START Dataset excerpts

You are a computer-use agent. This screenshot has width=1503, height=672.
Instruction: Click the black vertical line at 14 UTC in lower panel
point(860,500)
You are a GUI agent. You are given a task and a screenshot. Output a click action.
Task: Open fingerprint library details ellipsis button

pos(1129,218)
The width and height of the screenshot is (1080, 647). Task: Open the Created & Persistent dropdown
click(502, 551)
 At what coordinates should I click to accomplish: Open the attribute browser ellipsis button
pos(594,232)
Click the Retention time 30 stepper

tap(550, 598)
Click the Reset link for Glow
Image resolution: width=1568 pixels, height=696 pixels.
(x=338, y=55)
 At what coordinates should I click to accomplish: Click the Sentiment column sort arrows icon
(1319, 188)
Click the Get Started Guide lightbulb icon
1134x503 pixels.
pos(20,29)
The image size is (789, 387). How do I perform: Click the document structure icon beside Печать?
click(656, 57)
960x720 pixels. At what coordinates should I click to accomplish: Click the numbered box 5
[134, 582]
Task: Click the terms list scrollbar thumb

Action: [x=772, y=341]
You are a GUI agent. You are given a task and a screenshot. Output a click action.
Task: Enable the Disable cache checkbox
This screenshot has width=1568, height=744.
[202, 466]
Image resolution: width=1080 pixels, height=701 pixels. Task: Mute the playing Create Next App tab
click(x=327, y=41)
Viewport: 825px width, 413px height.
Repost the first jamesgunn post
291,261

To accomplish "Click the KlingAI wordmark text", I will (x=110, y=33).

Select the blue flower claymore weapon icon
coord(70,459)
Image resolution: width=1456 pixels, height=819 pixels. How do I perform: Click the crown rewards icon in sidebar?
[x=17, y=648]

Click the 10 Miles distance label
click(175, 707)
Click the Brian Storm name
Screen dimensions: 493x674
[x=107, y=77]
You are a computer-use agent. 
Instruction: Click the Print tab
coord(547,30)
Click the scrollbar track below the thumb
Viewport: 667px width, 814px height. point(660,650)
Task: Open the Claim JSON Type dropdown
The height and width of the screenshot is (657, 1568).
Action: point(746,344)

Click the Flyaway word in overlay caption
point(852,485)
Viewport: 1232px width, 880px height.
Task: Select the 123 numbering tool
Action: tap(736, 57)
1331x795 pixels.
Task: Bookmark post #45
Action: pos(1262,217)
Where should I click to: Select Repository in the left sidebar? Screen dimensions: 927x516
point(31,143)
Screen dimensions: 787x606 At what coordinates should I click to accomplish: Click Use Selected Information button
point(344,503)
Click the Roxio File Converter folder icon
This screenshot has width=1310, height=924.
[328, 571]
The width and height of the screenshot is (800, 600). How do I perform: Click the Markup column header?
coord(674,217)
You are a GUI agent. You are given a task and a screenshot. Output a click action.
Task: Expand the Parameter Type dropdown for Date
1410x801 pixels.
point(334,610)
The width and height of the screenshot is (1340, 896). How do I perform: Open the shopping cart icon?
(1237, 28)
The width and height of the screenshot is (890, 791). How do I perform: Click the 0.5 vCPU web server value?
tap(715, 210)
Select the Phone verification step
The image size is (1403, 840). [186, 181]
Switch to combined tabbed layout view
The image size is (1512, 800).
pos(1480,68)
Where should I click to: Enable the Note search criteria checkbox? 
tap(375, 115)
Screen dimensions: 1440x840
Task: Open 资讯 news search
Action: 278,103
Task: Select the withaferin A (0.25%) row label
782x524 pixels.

END Dataset excerpts

• [Exercise aim] Copy all lines in the listing above where the string "computer" appears.

• [Written reply]
You are a computer-use agent. This screenshot has width=1503, height=672.
You are a computer-use agent. 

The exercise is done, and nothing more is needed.